# Need help with nonlinear 2nd order DE

1. Nov 8, 2004

### j_reez

problem: xy'' -x(y')^2 = y'

what i have so far:

u=y' and du/dx=y''

du/dx - u^2 = (1/x)u

int[(1/u)-u]du = int[1/x]dx

ln u - (1/2)u^2 = ln x +c

ok, now is what ive done so far correct? what do i do next?

ps: i'd like to say hi to everyon :) im new here

2. Nov 9, 2004

### TenaliRaman

j_reez,
welcome to the board!

You have made an error here -->
du/dx - u^2 = (1/x)u
int[(1/u)-u]du = int[1/x]dx

What u will have is ...
du/dx - u^2 = (1/x)u
du - u^2dx =(u/x)dx

Can u see the error u made?
Can u correct it?

-- AI

3. Nov 9, 2004

### j_reez

i must be making a trivial algebraic mistake....as far as i know im supposed to be isolating dx's and x's on one side with u's and du's on the other...which is why i divided through by x. is this not allowed?

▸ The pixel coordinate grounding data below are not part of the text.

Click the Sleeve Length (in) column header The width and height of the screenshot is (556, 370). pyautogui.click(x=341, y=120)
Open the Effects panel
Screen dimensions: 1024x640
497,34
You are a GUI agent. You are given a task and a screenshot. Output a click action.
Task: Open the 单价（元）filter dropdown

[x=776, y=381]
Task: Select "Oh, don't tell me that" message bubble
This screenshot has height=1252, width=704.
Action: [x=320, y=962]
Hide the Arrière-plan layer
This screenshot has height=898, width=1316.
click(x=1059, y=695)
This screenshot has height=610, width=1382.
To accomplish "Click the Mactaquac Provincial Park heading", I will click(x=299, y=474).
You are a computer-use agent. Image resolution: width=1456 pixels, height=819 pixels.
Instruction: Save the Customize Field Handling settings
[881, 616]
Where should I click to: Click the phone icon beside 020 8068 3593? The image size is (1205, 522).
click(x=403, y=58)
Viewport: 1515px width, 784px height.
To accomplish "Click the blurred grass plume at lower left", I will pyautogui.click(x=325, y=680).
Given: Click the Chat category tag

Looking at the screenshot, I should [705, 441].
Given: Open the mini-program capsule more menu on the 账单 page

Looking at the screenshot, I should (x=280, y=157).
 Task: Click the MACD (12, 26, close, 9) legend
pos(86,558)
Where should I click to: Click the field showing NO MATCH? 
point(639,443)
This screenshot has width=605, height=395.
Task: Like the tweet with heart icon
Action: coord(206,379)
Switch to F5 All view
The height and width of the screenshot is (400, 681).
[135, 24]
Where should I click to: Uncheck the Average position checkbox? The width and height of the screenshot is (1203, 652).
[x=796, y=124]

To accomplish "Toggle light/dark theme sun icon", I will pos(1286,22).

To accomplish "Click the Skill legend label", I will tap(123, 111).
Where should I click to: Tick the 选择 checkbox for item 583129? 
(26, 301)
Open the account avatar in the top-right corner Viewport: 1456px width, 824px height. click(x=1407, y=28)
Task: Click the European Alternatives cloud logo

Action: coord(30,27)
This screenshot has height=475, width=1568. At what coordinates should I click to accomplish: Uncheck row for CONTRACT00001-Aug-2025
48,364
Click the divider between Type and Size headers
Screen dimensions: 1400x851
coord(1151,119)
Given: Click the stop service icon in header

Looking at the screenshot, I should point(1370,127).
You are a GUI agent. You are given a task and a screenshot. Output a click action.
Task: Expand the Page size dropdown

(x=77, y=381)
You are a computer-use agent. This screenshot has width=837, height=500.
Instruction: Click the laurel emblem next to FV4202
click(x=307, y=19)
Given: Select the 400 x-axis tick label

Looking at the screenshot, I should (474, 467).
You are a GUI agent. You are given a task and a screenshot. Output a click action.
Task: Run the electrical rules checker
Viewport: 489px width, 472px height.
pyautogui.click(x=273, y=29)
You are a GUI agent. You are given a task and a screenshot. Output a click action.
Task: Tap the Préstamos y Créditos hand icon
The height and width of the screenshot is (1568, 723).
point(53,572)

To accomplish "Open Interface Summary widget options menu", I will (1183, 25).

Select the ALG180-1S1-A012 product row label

oh boy, i see it...i cant get dx to the other side like that...let me see what i can do

4. Nov 9, 2004

### j_reez

ok hows this look:

x(du/dx) -u^2 = u

x(du/dx) = u + u^2

(1/x)dx = (1/u+u^2)du

?

5. Nov 9, 2004

### TenaliRaman

du/dx - u^2 = (1/x)u
Then,
Multiplying throughout by x gives,
x(du/dx) - u^2*x = u

-- AI

6. Nov 9, 2004

### j_reez

yes that was the form it was in. ive got it down to this:

[int]dx/x = [int]du/(u(u+1))

how do i integrate the RHS?

7. Nov 9, 2004

### TenaliRaman

j_reez,
think again ...

ur original equation was,
xy'' -x(y')^2 = y'
placing u = y' u get,
xu'--xu^2 = u

The way u have separated wont work ...
Think harder!! :)

-- AI
P.S as an aside,
to integrate 1/(u(u+1))
u should use partial fractions and integrate
ofcourse for now it wont apply to this problem
i am just telling this as it might be helpful somewhere else

8. Nov 9, 2004

### j_reez

im really not seeing how this can be separated :grumpy:

9. Nov 9, 2004

### TenaliRaman

The thing is that it cannot be separated atleast in this form....

Substitute u = vx ...
where v is some function of x ...

-- AI